And I can’t bear to watch Shane eat one, either.
“So they’re his cousins, not his siblings, but they’re still family.” I press down harder on the menu, ignoring the strange look the other couple on the windswept balcony shoots our way.
We chose this seafood shack based on the fabulous online reviews of their fish and chips, and we would have already ordered two baskets if those jerks hadn’t ordered soft shell crabs loud enough for Shane to overhear and start getting ideas.
Bad ideas.
“And Sheldon is my family,” I continue, “and you being my boyfriend confers honorary stepdad privileges in my crab child’s life. Do you really want to eat your stepson’s cousins? Is that the kind of life choice you’ll be proud to make?”
Shane smiles that new, wide-open, limitless smile of his and shakes his head. “No, it isn’t. You’re right, I’ll order the fish and apologize to Sheldon as soon as we get back to your place.”
I nod as I draw my hand away from his menu. “Good. But don’t apologize. It’s better if Sheldon never gets word of this. He can hold a grudge, and I really want you two to get along.”

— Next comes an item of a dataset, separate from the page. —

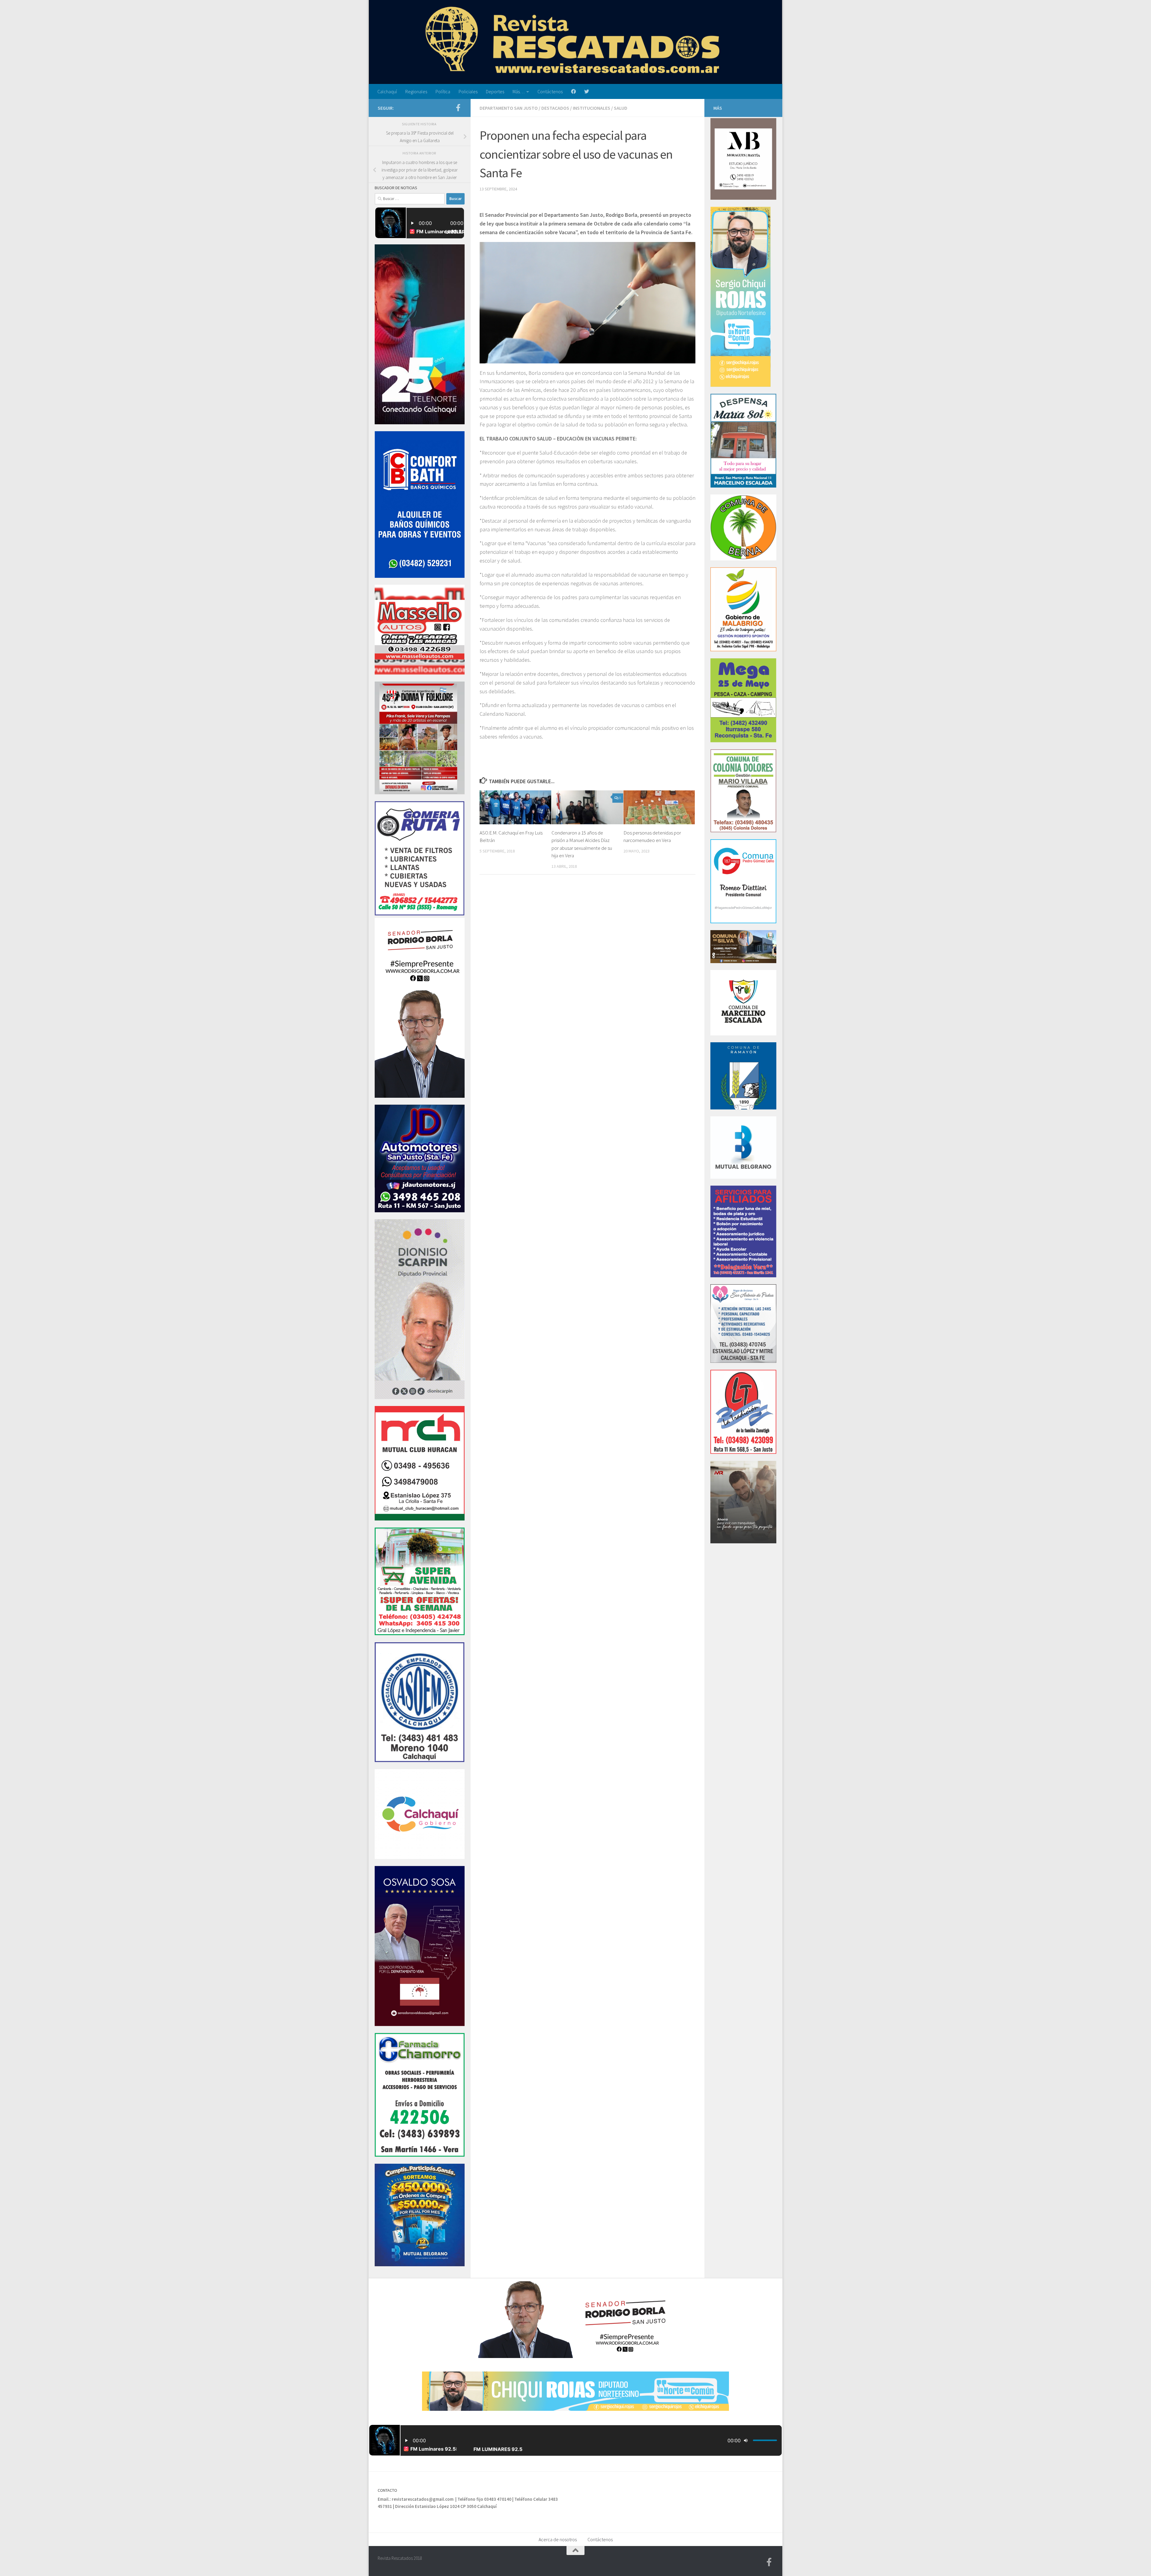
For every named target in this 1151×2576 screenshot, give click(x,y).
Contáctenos (550, 91)
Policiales (468, 91)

Shane claims my hand, twining his fingers through mine. “Me, too. And I really like hearing you call me your boyfriend.”
I grin and lean in, forearms braced on the rough wood as I whisper, “Me, too. It’s ridiculous how much I’m enjoying it.”

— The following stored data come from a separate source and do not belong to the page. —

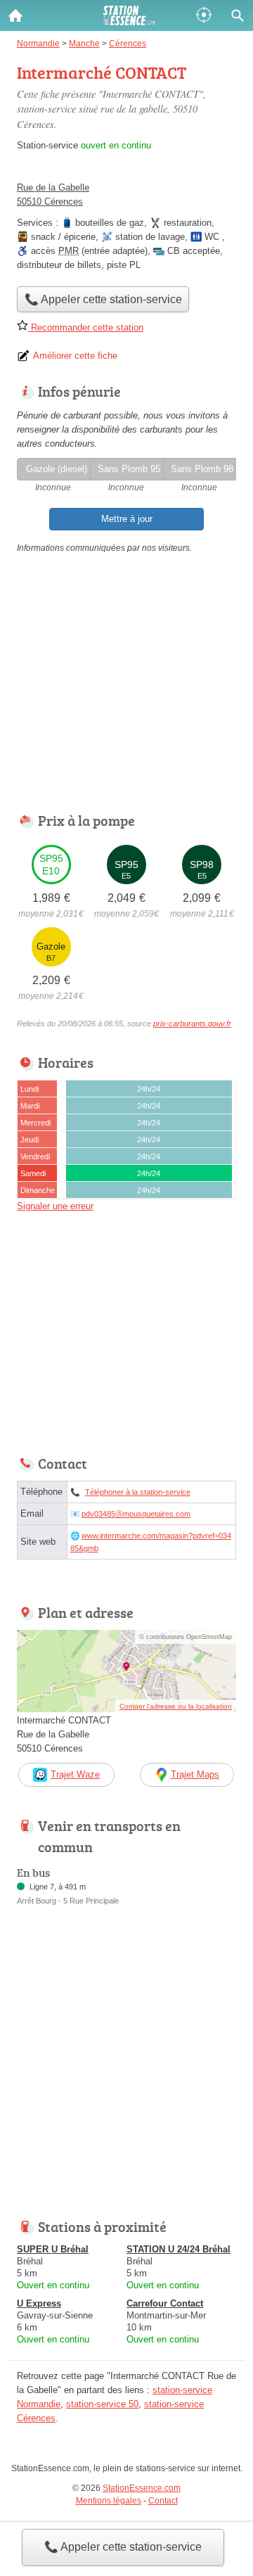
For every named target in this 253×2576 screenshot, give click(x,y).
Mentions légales (108, 2501)
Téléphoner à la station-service (137, 1492)
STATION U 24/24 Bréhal (178, 2249)
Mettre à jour (127, 519)
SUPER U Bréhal (53, 2249)
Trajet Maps (195, 1774)
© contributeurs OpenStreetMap (185, 1636)
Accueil (15, 15)
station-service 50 (102, 2404)
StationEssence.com (142, 2488)
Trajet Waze (75, 1774)
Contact (163, 2501)
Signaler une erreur (55, 1206)
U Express (39, 2303)
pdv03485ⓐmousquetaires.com (136, 1514)
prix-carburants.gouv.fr (192, 1023)
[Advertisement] (126, 2071)
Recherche (237, 15)
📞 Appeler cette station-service (123, 2547)
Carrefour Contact (164, 2303)
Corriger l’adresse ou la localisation (175, 1706)
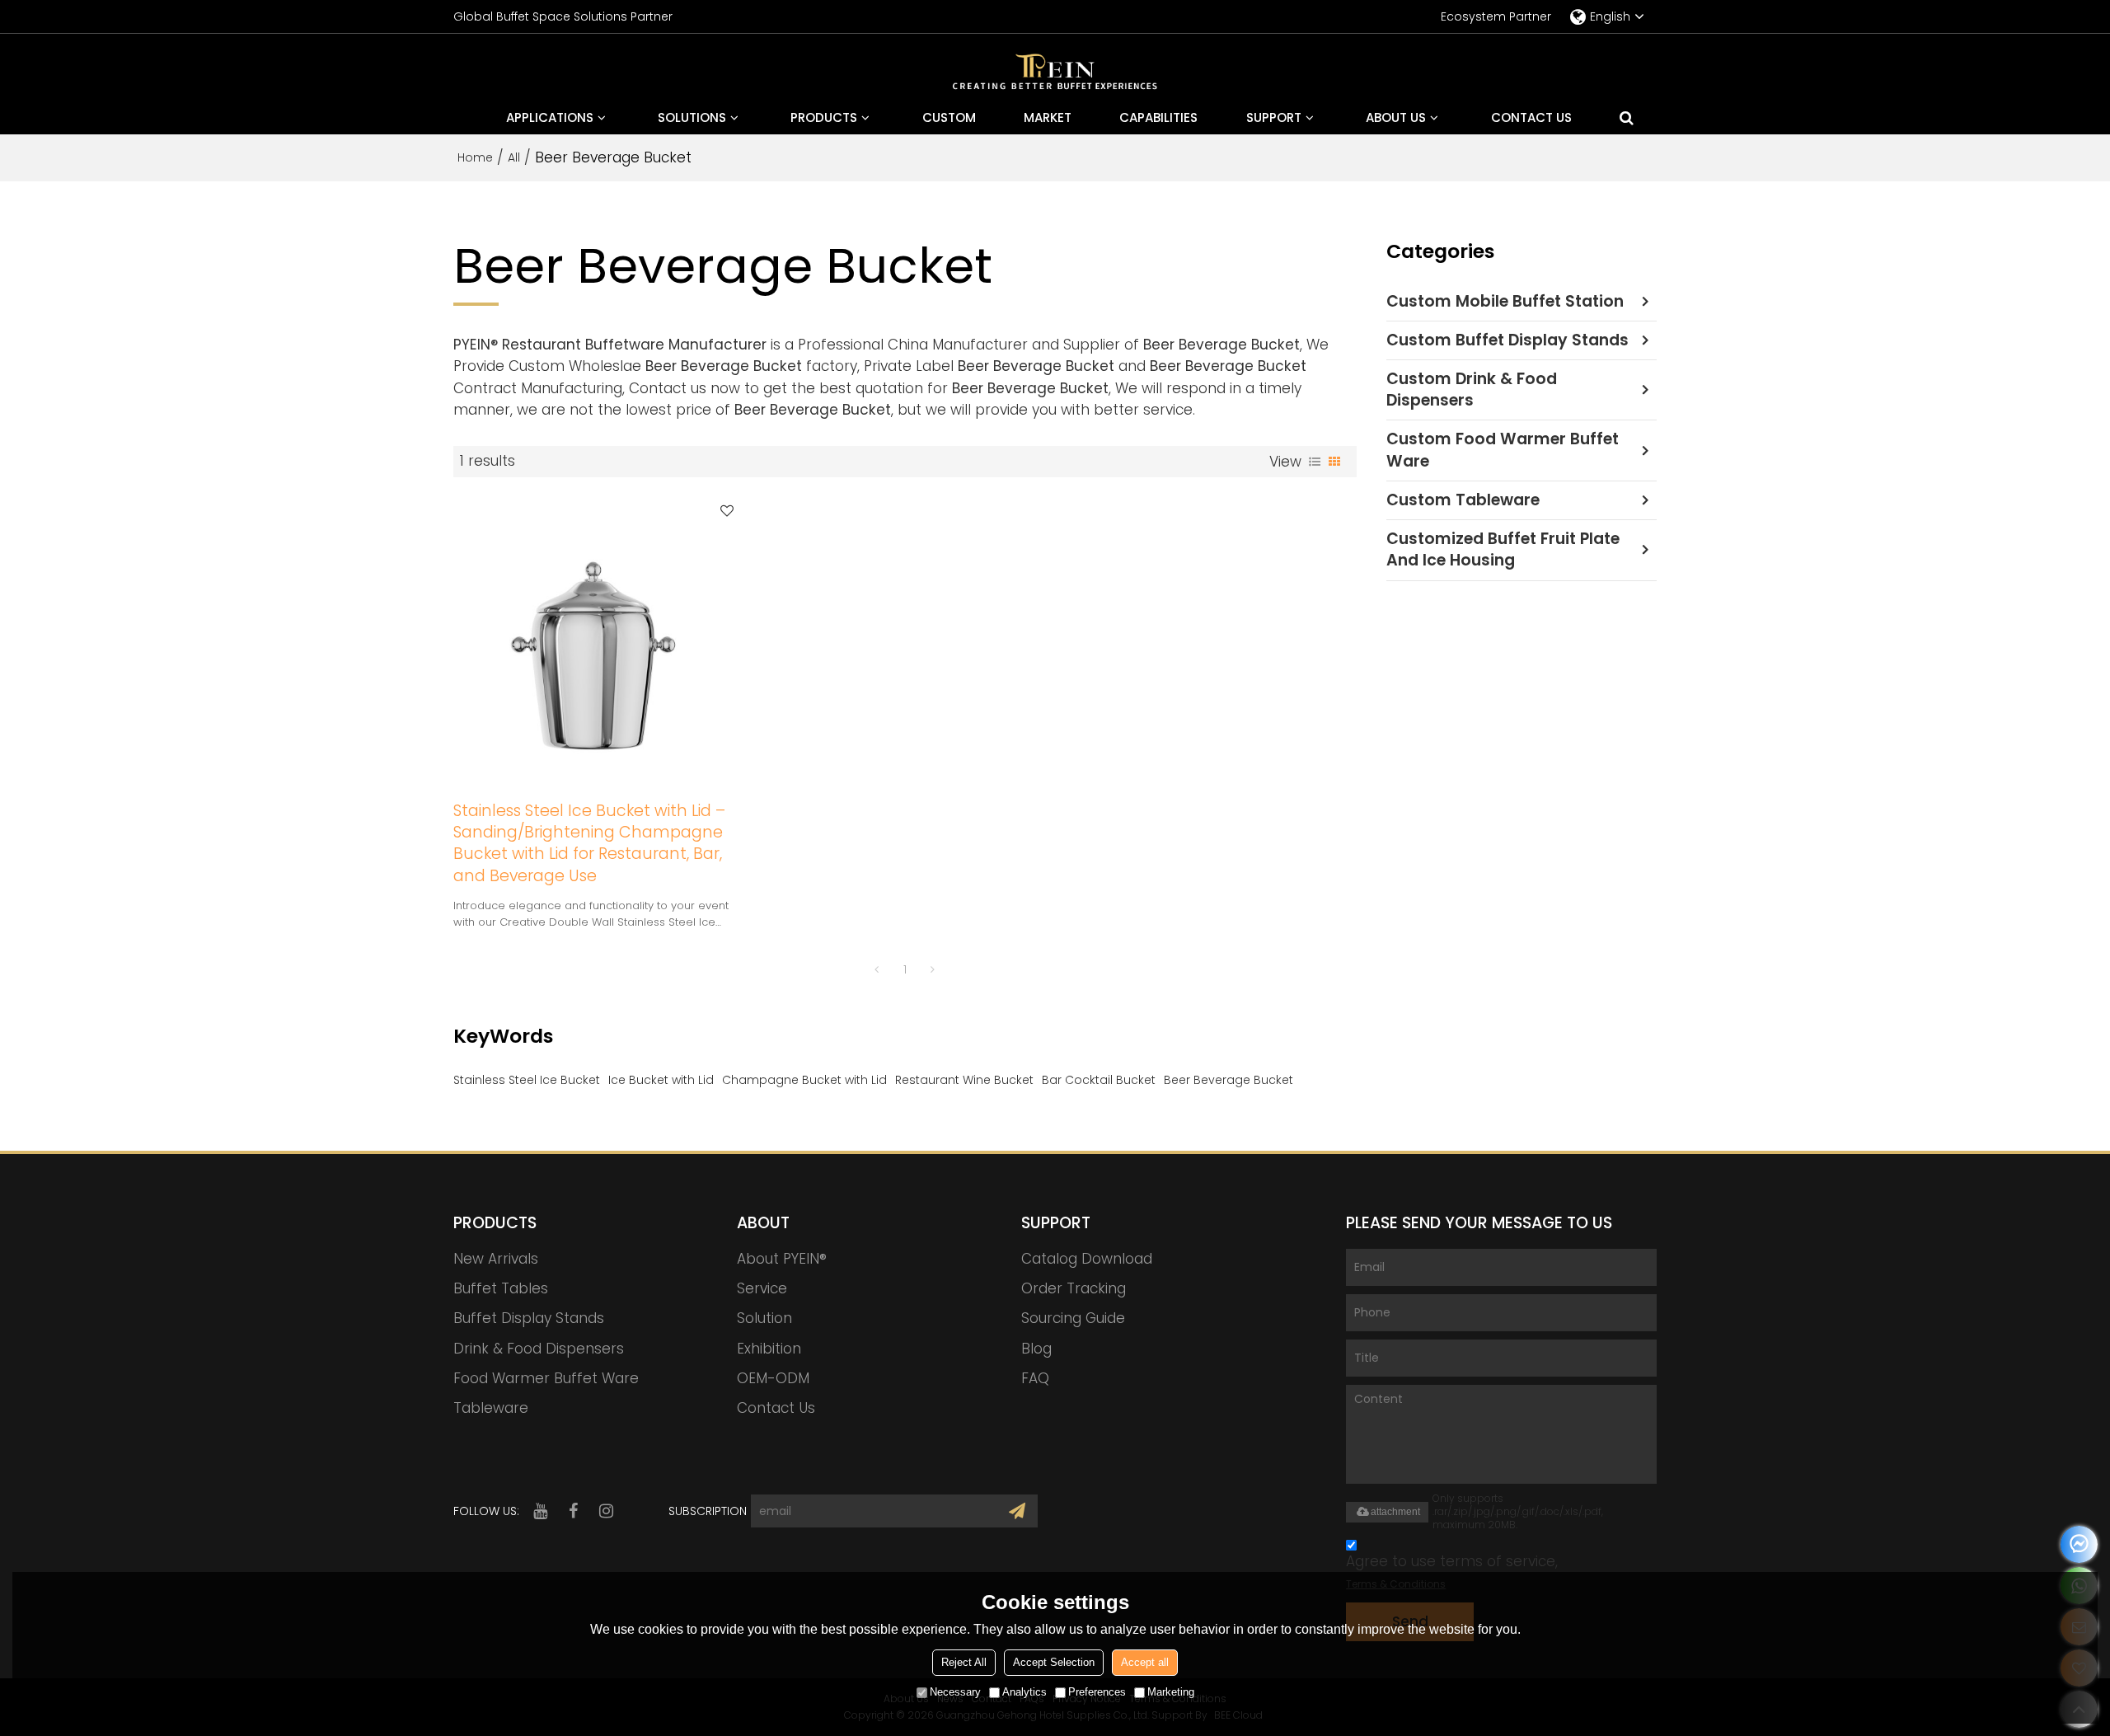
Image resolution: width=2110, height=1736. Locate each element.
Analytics (1024, 1692)
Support (1273, 117)
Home (475, 157)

“It’s not ridiculous, it’s awesome,” he whispers back.
“It is,” I say, voice still soft. “When we get back in the van, I’m going to call all my girlfriends while you drive, just so I can say the word ‘boyfriend’ six or seven times instead of texting it. It’s going to be amazing.”
He laughs. “Why are we whispering?”
“Because it’s fun to have secrets.” I wink and sit back as our waiter reappears with his humidity-curled order pad in hand.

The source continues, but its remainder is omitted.